> **WHAT IS REQUIRED**: Render the material below as a Markdown table with the columns "Number" and "Entry," putting each line's position in the first and its text in the second, skipping blank lines and omitting the pictures.
____________________
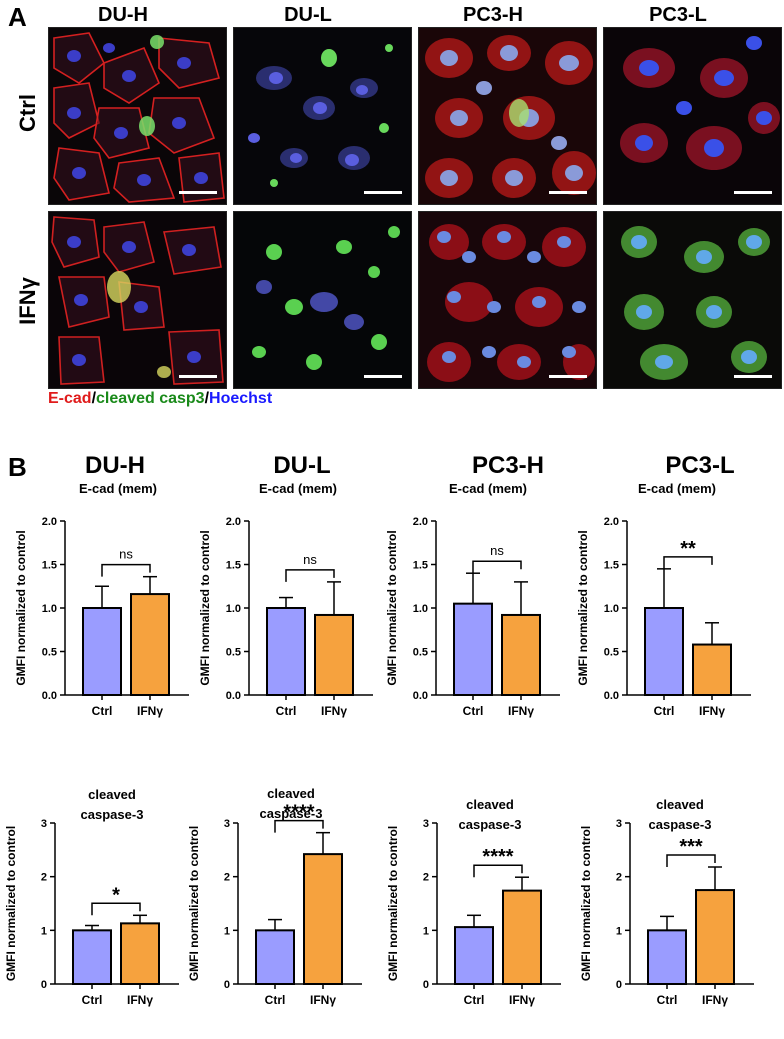 Image resolution: width=784 pixels, height=1039 pixels. Describe the element at coordinates (234, 566) in the screenshot. I see `y-tick-label-1-3: 1.5` at that location.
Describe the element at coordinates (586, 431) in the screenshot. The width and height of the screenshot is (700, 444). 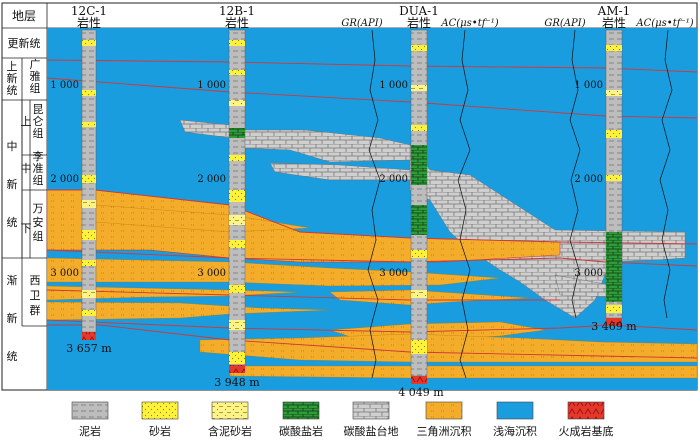
I see `legend-label: 火成岩基底` at that location.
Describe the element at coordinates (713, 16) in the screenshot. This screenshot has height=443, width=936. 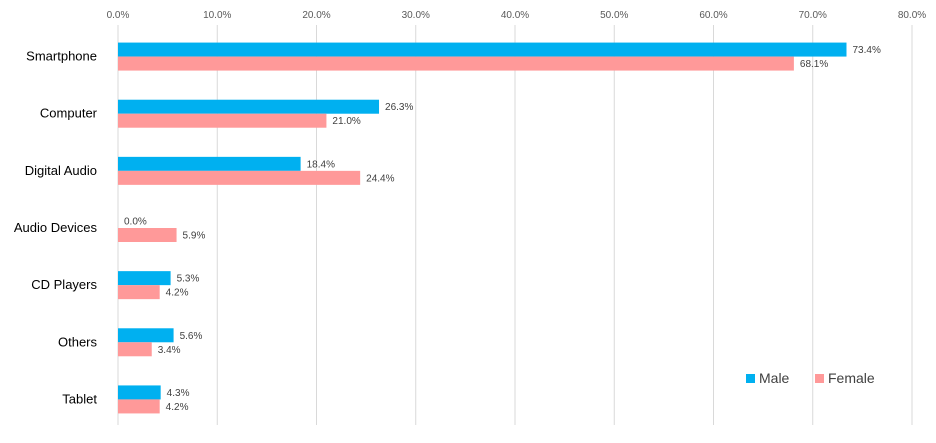
I see `x-tick-label: 60.0%` at that location.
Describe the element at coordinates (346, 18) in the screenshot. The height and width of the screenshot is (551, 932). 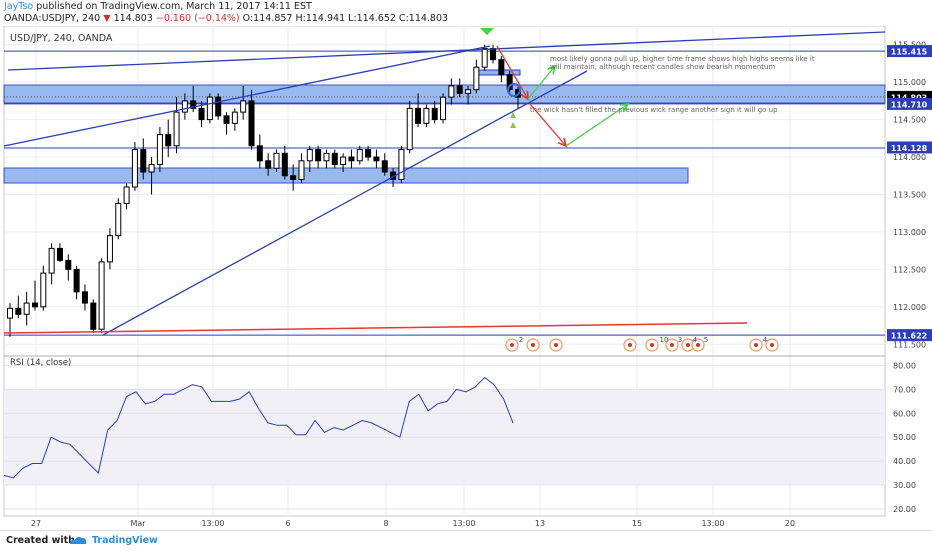
I see `ohlc-values: O:114.857 H:114.941 L:114.652 C:114.803` at that location.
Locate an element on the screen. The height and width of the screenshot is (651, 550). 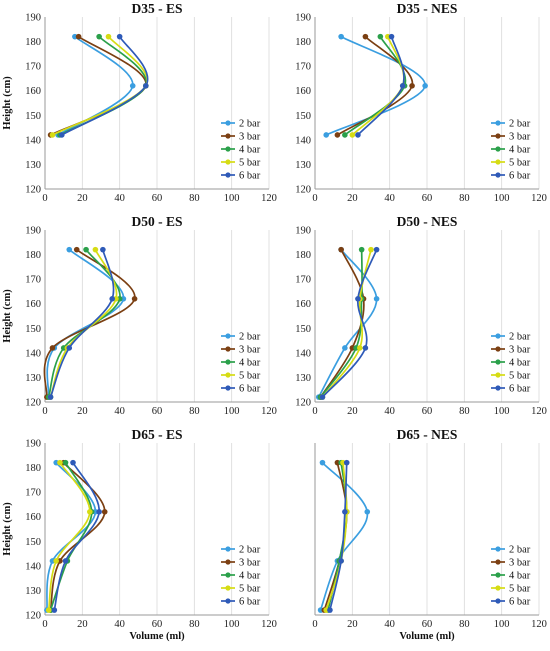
____________________
> **ANSWER TO THIS TASK**:
| Number | Entry |
|---|---|
| 1 |  Image resolution: width=784 pixels, height=1039 pixels. Describe the element at coordinates (234, 566) in the screenshot. I see `y-tick-label-1-3: 1.5` at that location. |
| 2 | Describe the element at coordinates (586, 431) in the screenshot. The width and height of the screenshot is (700, 444).  |
| 3 | I see `legend-label: 火成岩基底` at that location. |
| 4 | Describe the element at coordinates (713, 16) in the screenshot. This screenshot has height=443, width=936.  |
| 5 | I see `x-tick-label: 60.0%` at that location. |
| 6 | Describe the element at coordinates (346, 18) in the screenshot. The height and width of the screenshot is (551, 932).  |
| 7 | I see `ohlc-values: O:114.857 H:114.941 L:114.652 C:114.803` at that location. |
| 8 | Locate an element on the screen. The height and width of the screenshot is (651, 550).  |